Work request:
Filter the entries and keep only the lines where the string "agent" appears.

*** Opening of Data for the task ***

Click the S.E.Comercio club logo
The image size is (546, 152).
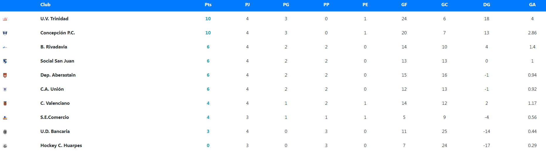(x=5, y=118)
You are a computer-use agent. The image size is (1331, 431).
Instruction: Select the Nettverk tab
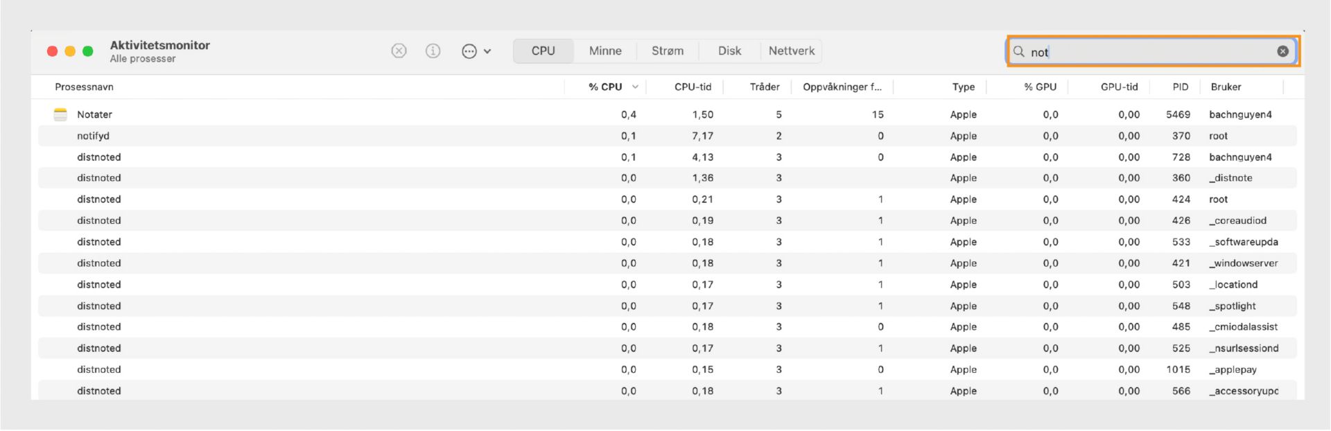pyautogui.click(x=791, y=51)
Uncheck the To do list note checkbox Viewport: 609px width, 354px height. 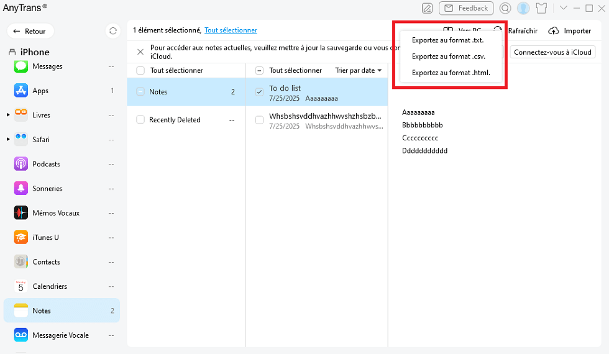click(x=260, y=92)
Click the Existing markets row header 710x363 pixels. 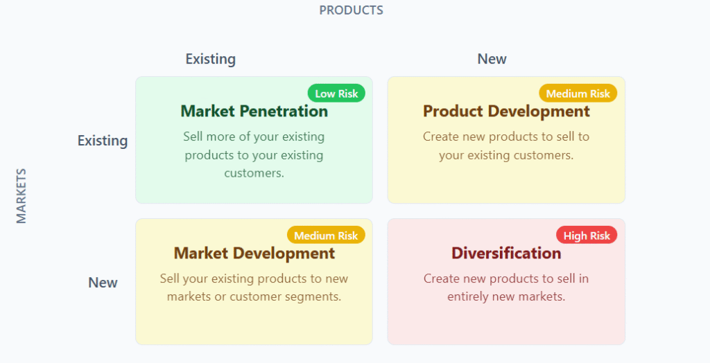[x=103, y=141]
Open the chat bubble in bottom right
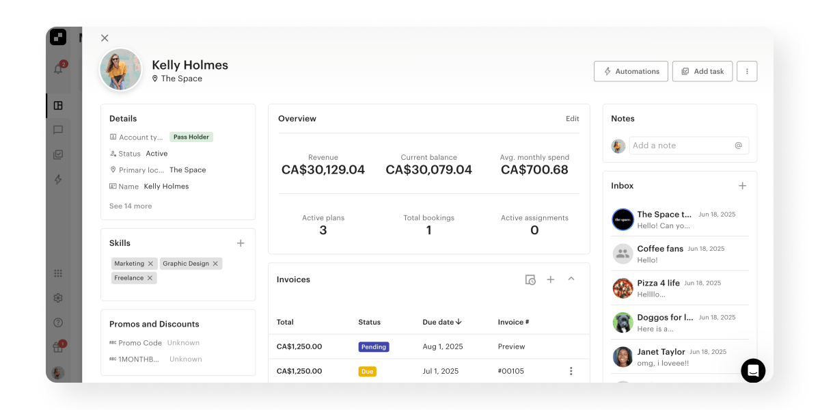Screen dimensions: 820x410 coord(753,370)
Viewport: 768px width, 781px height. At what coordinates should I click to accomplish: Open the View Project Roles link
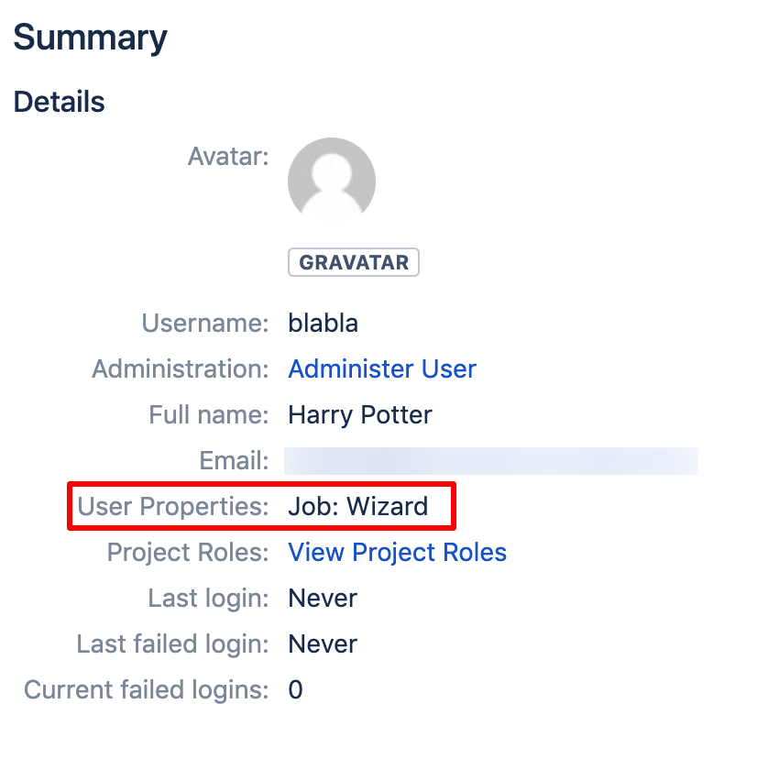tap(398, 553)
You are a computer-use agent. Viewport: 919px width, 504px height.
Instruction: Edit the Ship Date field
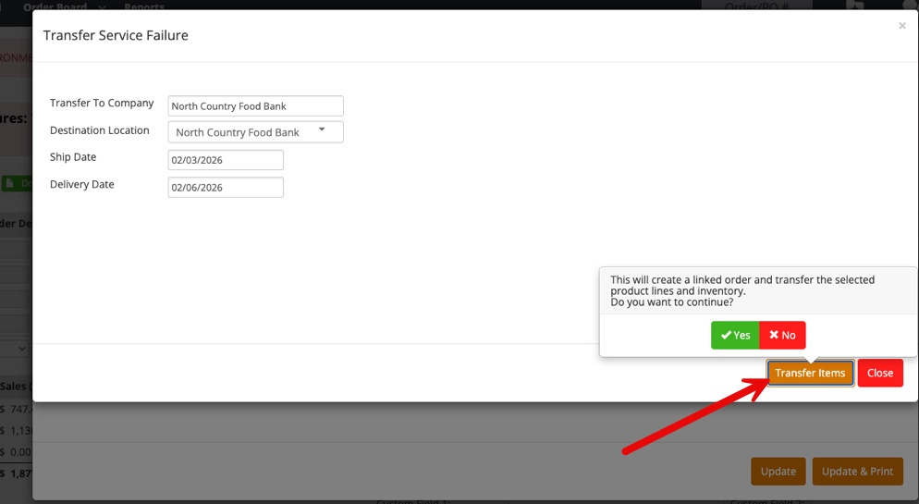(x=226, y=160)
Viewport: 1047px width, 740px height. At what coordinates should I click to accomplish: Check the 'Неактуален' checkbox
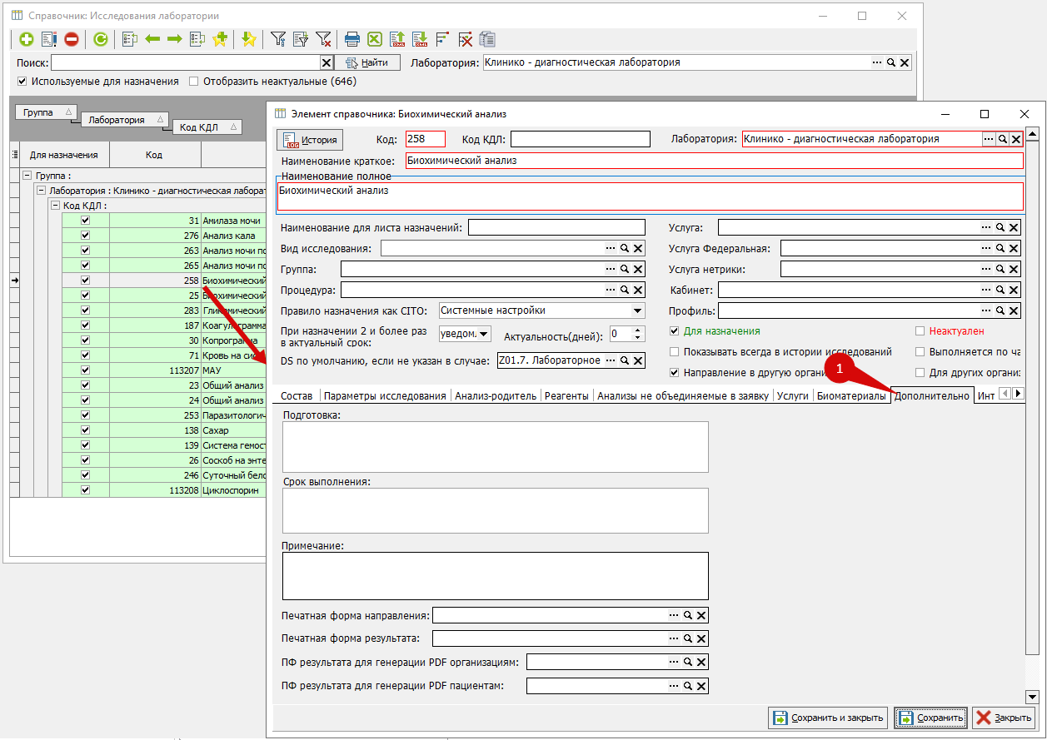point(920,331)
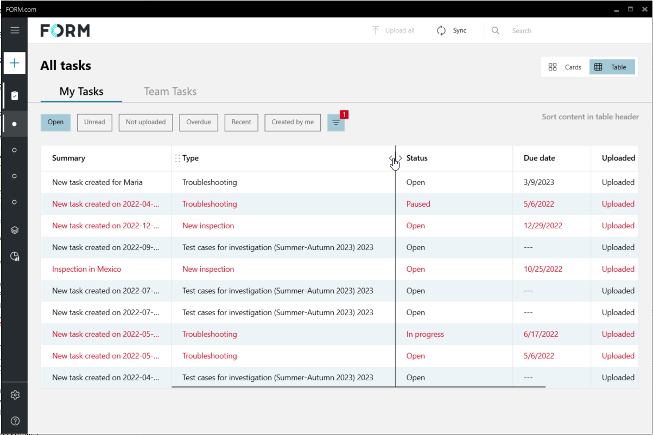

*** Close of Data for the task ***

Task response:
You are a computer-use agent. The image size is (1331, 431).
You are a computer-use agent. Viewport: 919px width, 504px height.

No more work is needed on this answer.